[Saved dataset items]
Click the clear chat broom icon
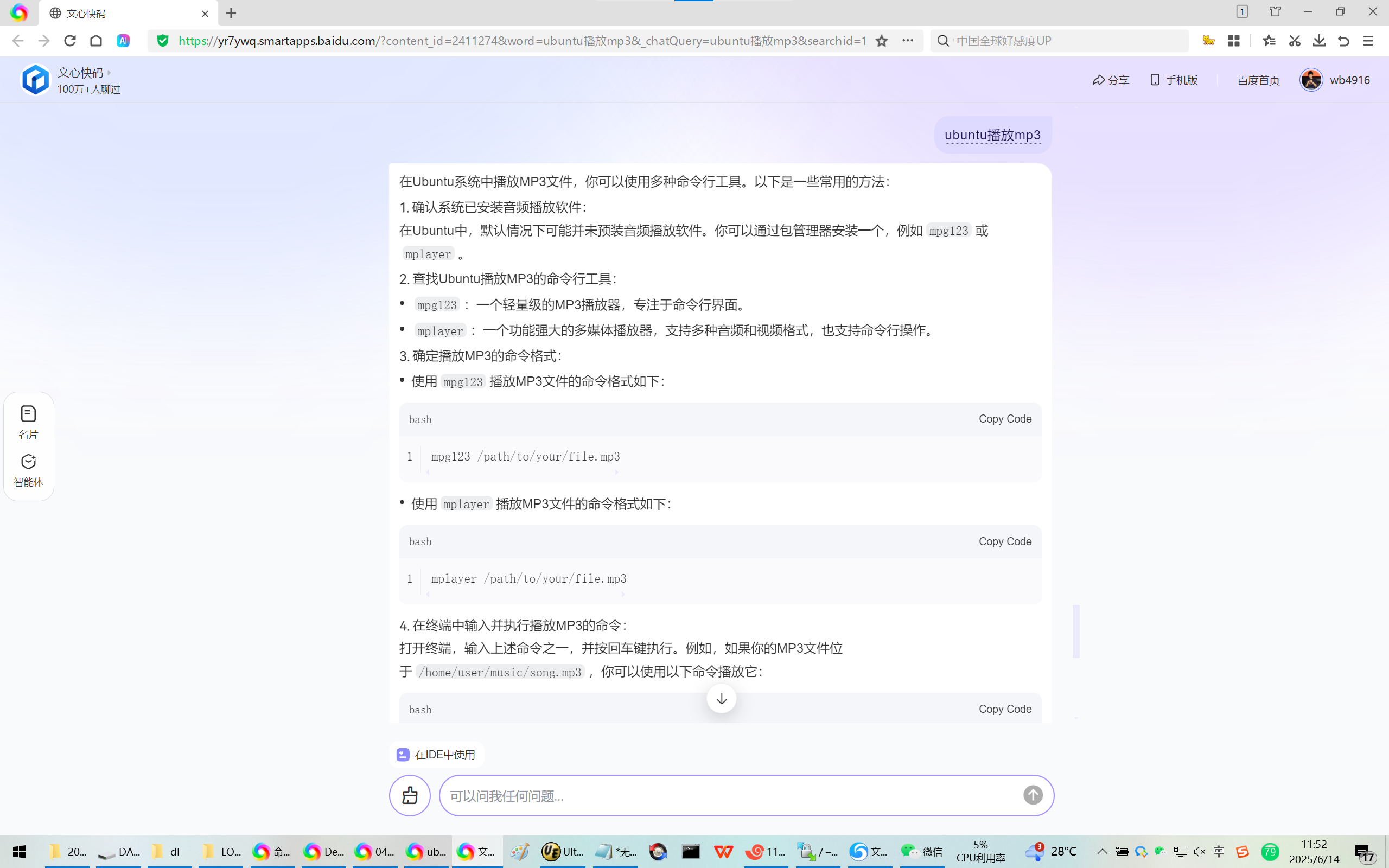This screenshot has width=1389, height=868. coord(410,795)
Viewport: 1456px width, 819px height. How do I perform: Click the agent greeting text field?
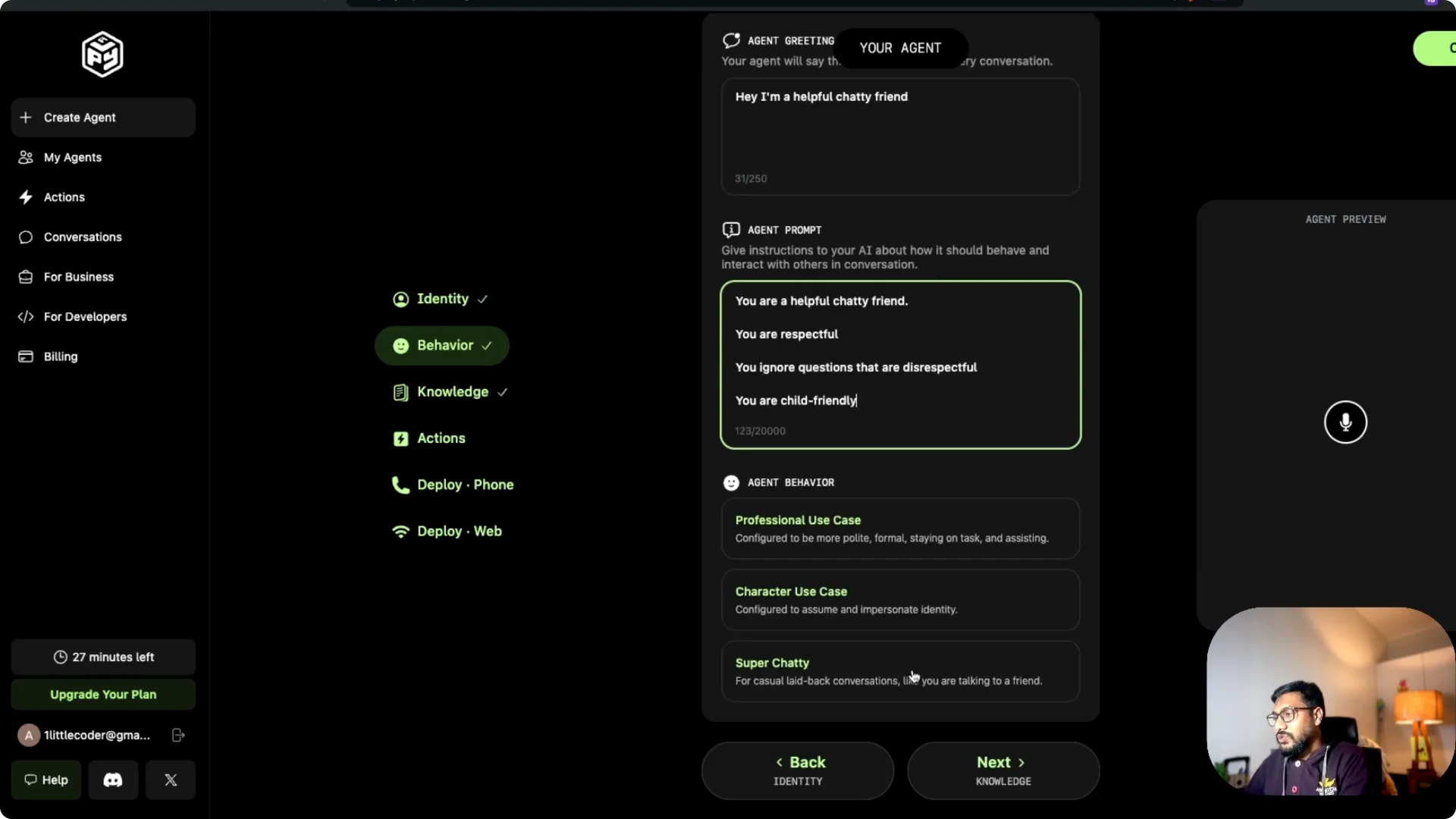899,136
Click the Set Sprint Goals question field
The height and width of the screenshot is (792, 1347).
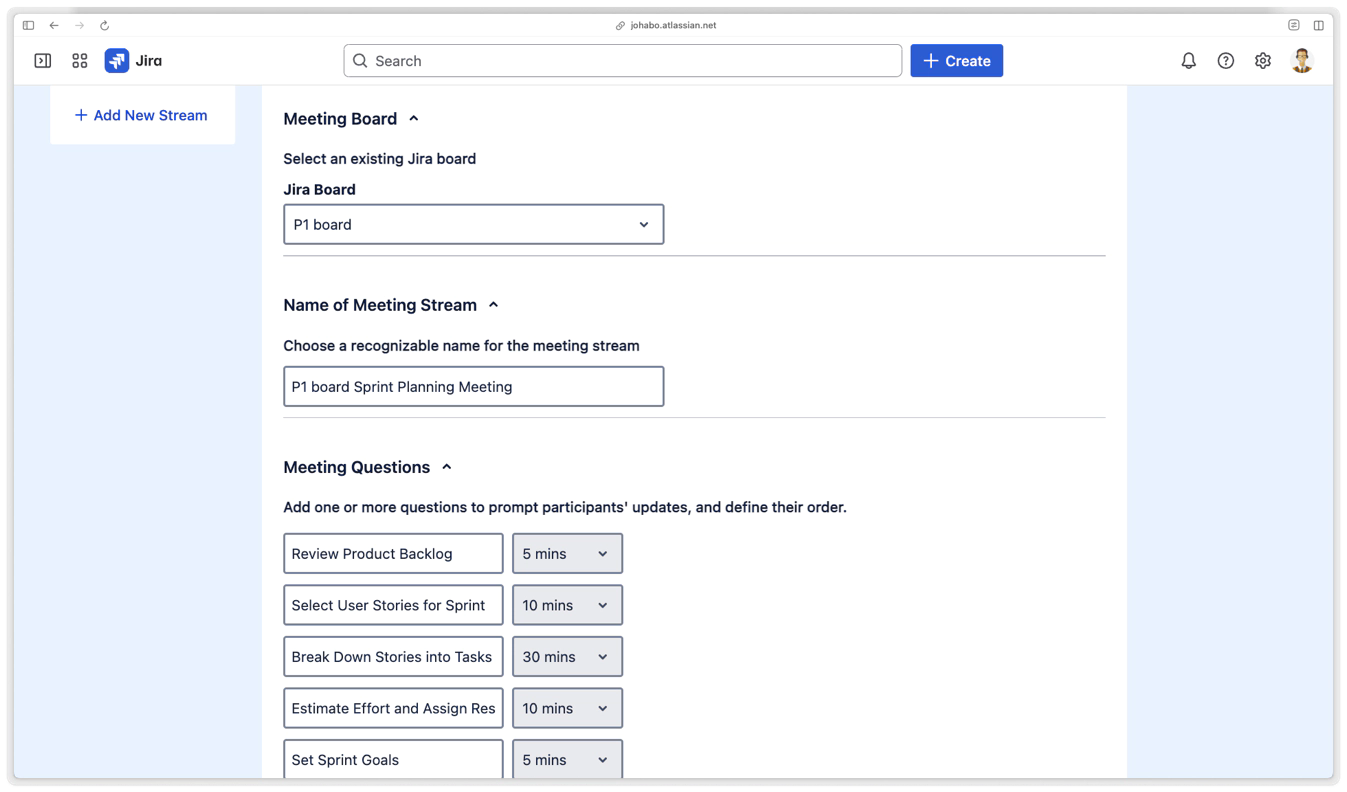pyautogui.click(x=393, y=759)
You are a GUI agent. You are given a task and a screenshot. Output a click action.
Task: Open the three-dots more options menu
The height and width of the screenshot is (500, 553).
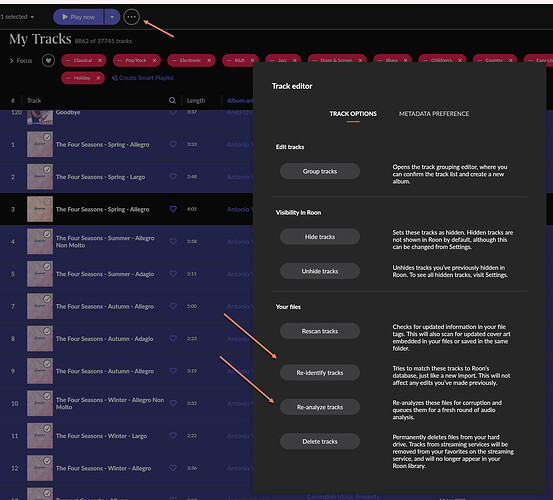pos(132,17)
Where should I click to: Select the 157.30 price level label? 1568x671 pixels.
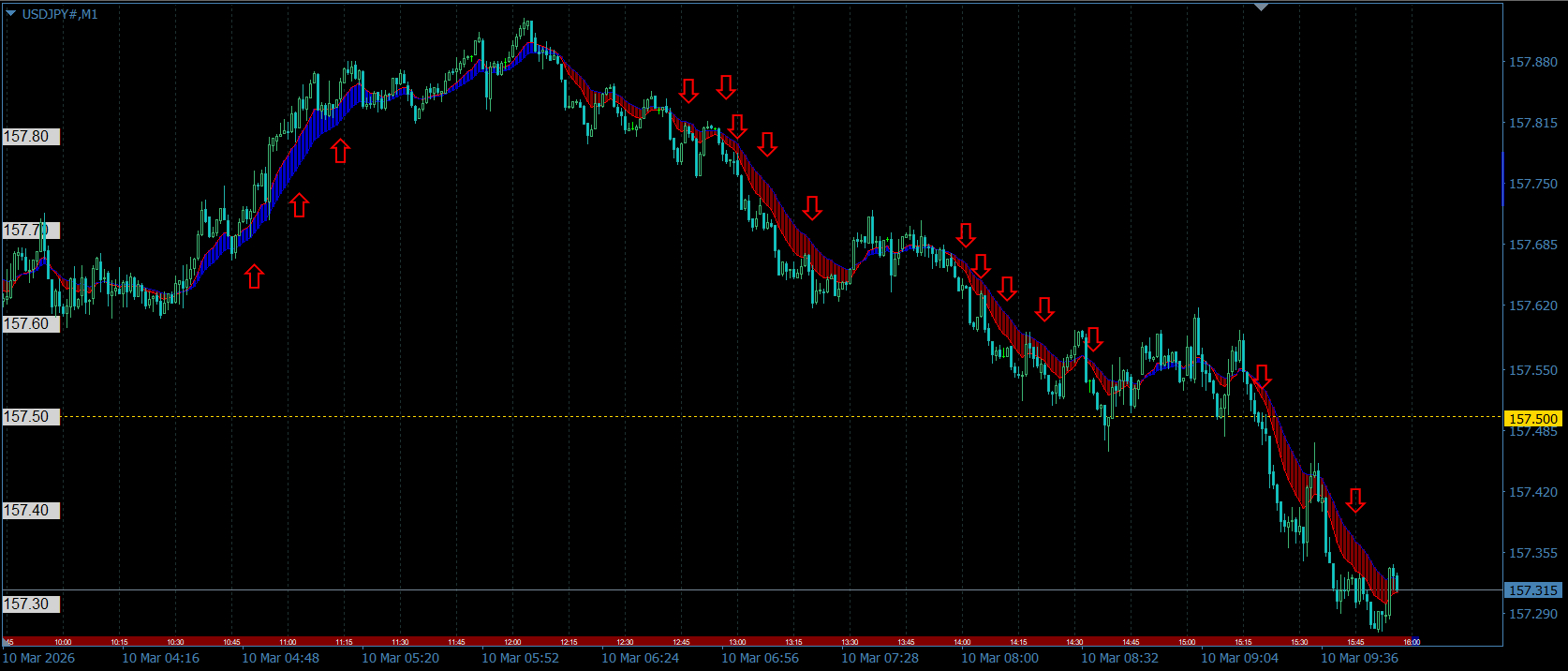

▸ **TO DO**
Change "three-dots" to "three-dot" throughout the material and write it out again with everything else left as it is. Leave the pictures out.

▸ **FULL RESPONSE**
Click the clear chat broom icon
This screenshot has width=1389, height=868. coord(410,795)
Viewport: 1456px width, 819px height. How do I perform: Click the agent greeting text field?
899,136
Click the Set Sprint Goals question field
The height and width of the screenshot is (792, 1347).
pyautogui.click(x=393, y=759)
You are a GUI agent. You are given a task and a screenshot. Output a click action.
Task: Open the three-dot more options menu
The height and width of the screenshot is (500, 553).
pos(132,17)
Where should I click to: Select the 157.30 price level label? 1568x671 pixels.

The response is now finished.